#### [Document segment]
So, we talk about H2@Scale, and I'm sure many of you have seen this figure or a previous version of it, but when I think about H2@Scale, what I really think about is the opportunity for hydrogen to provide an alternative infrastructure that carries energy and carries molecules for molecular use. So, in other words, let's really focus on being able to make hydrogen from a lot of different opportunities, whether that's from electricity from the grid or from other energy sources more directly like steam-methane and reforming of natural gas potentially with carbon-catching utilization.

You can see that the whole left side of this figure is focused on being able to make the hydrogen from those many sources, being able to do the most cost-effective and efficient way to be able to make that hydrogen, and then being able to go back to electricity is a low-value opportunity for seasonal or long-duration hydrogen storage to be able to utilize that hydrogen. However, I believe to be able to make that hydrogen utilization for seasonal storage valuable, there's a lot we have to think, not just about it, but across the mini potential applications for hydrogen. In the upper right, in blue, you can see three of those applications in terms of the transportation sector. Right now, we do a lot of use of hydrogen for upgrading oil and cracking and desulphurization of oil, which you can see there. But there's also the potential to produce synthetic fuels using hydrogen plus CO2 or direct use of hydrogen in fuel cell vehicles for transportation.

 

In the purple dots, you can see another opportunities for use of hydrogen in terms of its chemical properties, for producing ammonia and fertilizer products from it, for the metals production, which I'll talk about on a later slide, and in terms of providing feedstock to the chemical and industrial processes, which we'll talk a bit more about later. Likewise, it has the opportunity – it's one of the few ways we'll be able to provide high-temperature heat for industrial processes and then distributed by heat and power as well. So, hydrogen has a lot of different opportunities and a lot of different capabilities to use, and it can come from a lot of different sources.

#### [Work request 1]
In the H2@Scale talk, what color marks the three transportation applications shown in the upper right of the figure?
#### [Work request 2]
Continue the H2@Scale talk from where it stops.

#### [Data block]
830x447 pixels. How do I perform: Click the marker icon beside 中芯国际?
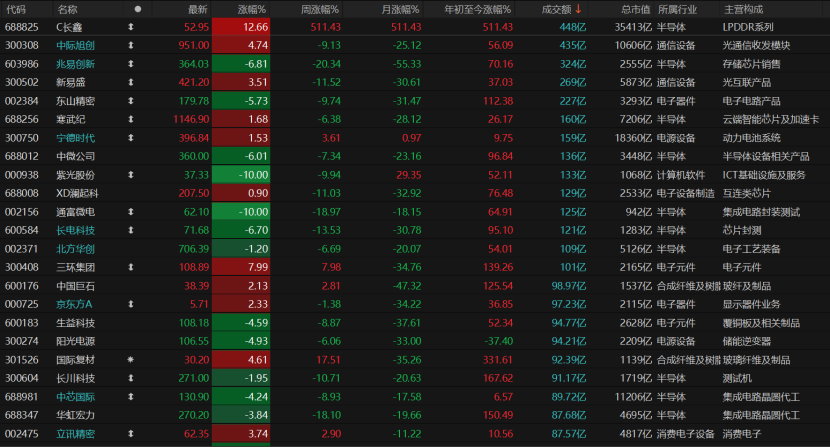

#### [Exercise output 1]
Blue.

#### [Exercise output 2]
Today, we actually use quite a bit of hydrogen. You can see here, this green square in the middle of the Sankey diagram that talks about how much energy is used to produce hydrogen today and then where we use it today. This Sankey diagram is the overall energy use in the U.S. in 2014, and we used about 98 quads of energy. As you can see, about 40 percent of that went to electricity with the other 60 percent – well, with about 30 percent going to transportation and then the remaining 30 percent being used for the industrial sector with some for natural gas for residences and commercial buildings.

Hydrogen uses about 2 percent of the total energy today to be able to produce the 10 million metric tons of hydrogen that we use for oil refining and for ammonia production today. So, even though I talk about hydrogen net scale in the future, hydrogen's already at scale today. We've solved some of those at-scale problems. However, there's a lot of new opportunities that we see as potential in the future.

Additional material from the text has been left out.